The case started-up again on Monday, and it targets Starbucks and almost 100 other companies that sell coffee in any form. They are all being sued for allegedly not following a state statute that insists any product containing a potentially hazardous chemical must have a consumer warning on the label.

The case was first brought against “big coffee” by the Council for Education and Research on Toxics in 2010 and has barely been noticed in the intervening seven years. But a verdict could be coming soon and if the council wins its case, it could put the coffee industry in a similar situation that the tobacco business faced decades ago.

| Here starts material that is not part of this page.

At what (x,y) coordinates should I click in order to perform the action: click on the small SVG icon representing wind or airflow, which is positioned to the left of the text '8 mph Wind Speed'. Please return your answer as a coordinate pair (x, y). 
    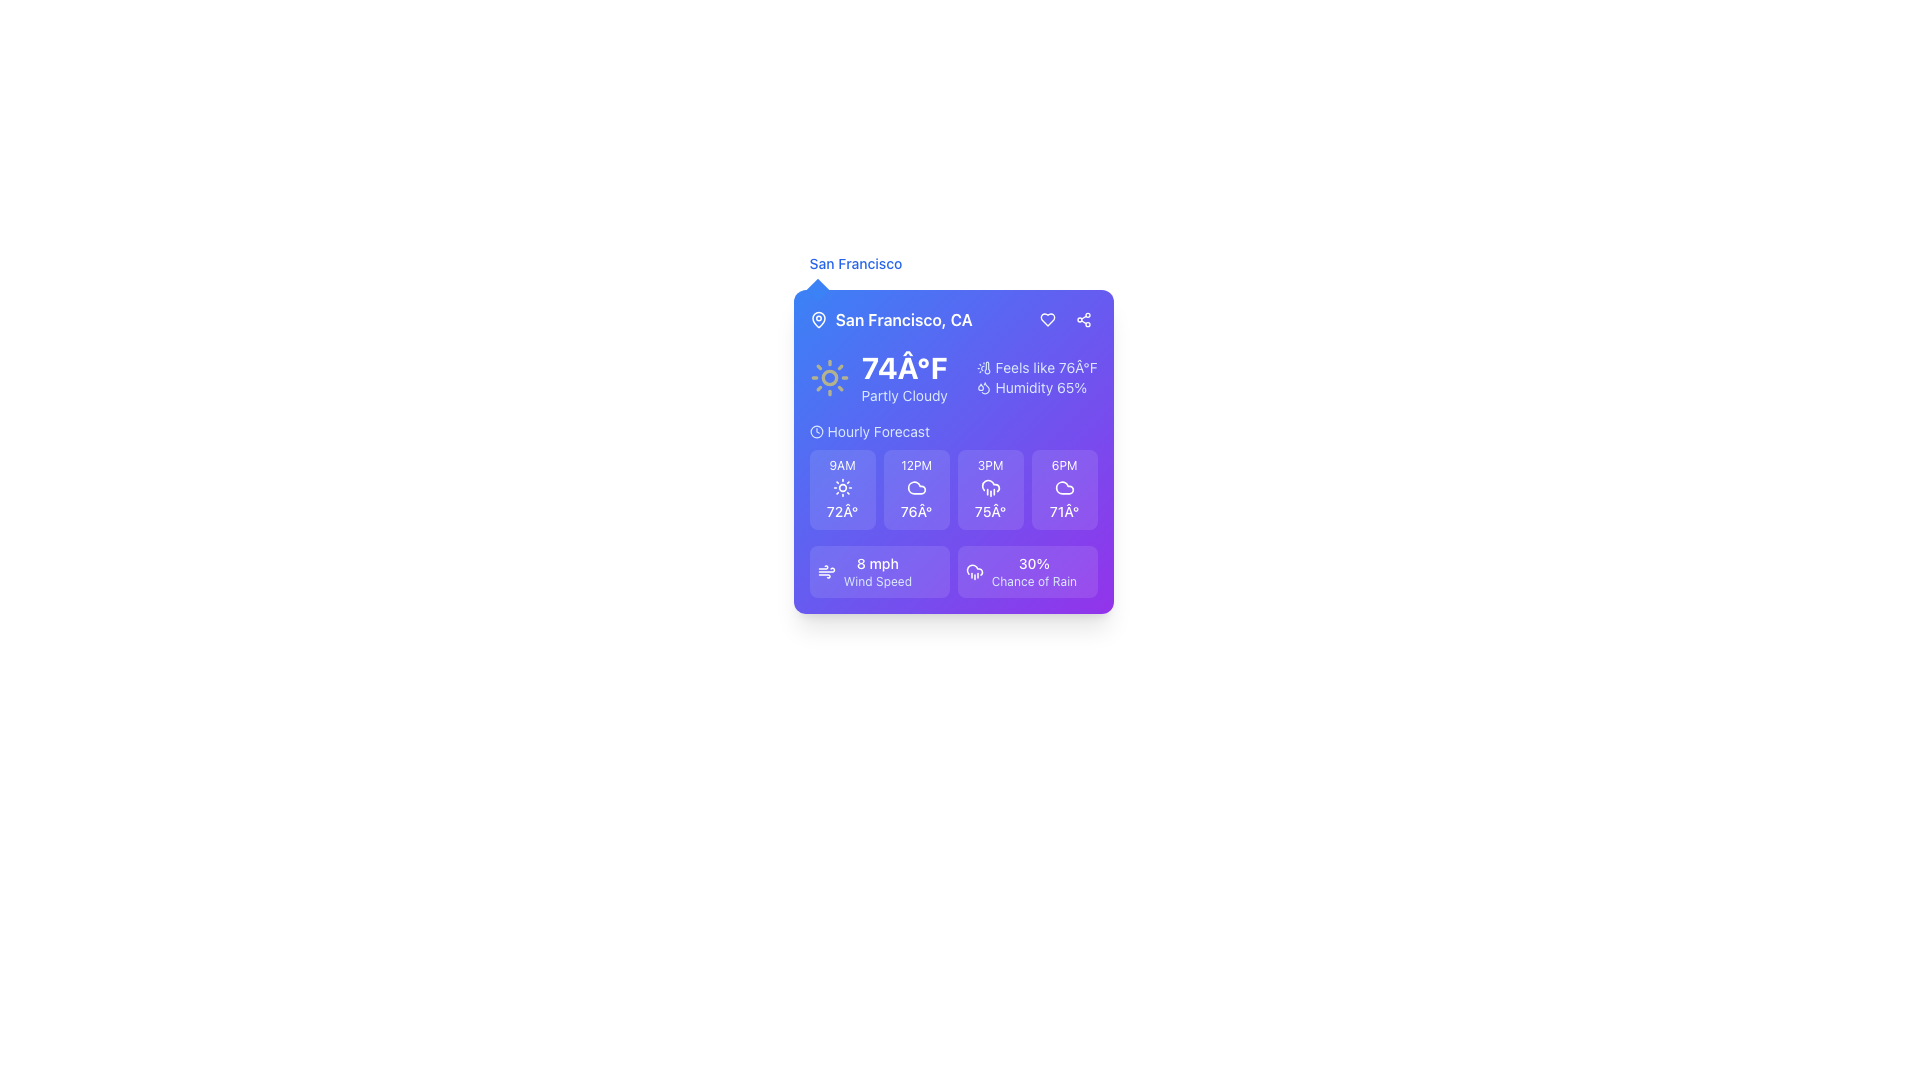
    Looking at the image, I should click on (826, 571).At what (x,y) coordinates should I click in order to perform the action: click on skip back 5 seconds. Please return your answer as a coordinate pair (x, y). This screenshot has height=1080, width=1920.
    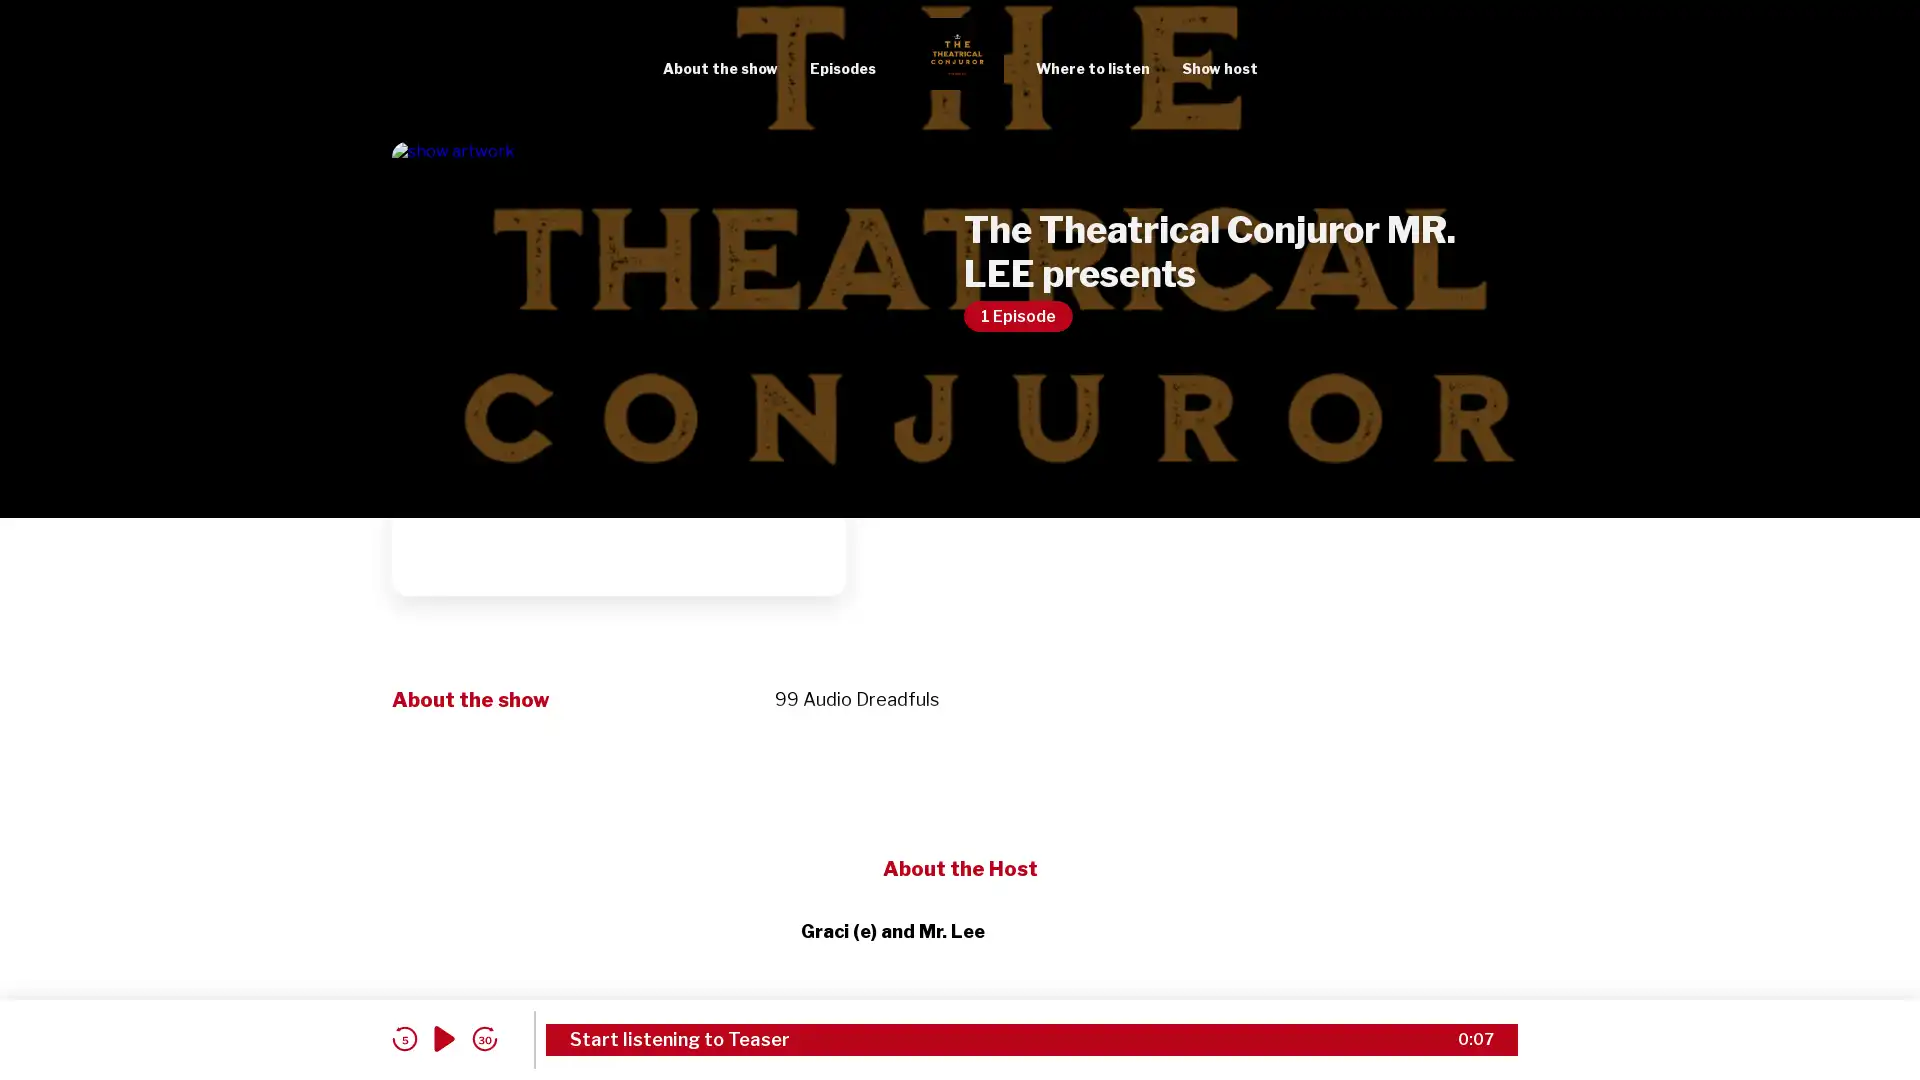
    Looking at the image, I should click on (403, 1038).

The plaintiffs say that the presence of known carcinogen acrylamide in coffee means the warning labels are necessary. Although the coffee industry doesn’t deny the chemical is a byproduct of the roasting process, it says the levels are too low to cause concern and that the health benefits of moderate coffee consumption are more significant that the possibility of developing cancer from the beverage.

Attorney Raphael Metzger, who is representing the non-profit in the case, says he has a personal stake in forcing the coffee industry to remove the chemical from its product.

“I’m addicted — like two-thirds of the population,” Metzger said, according to the AP. “I would like the industry to get acrylamide out of the coffee so my addiction doesn’t force me to ingest it.”

California’s Safe Drinking Water and Toxic Enforcement Act was passed as a proposition by state voters in 1986 and means that citizens, lobby groups and lawyers can all take businesses to court and collect any monies rewarded. The legislation was divisive at the time and remains controversial today with warning signs about potentially dangerous substances blanketing California.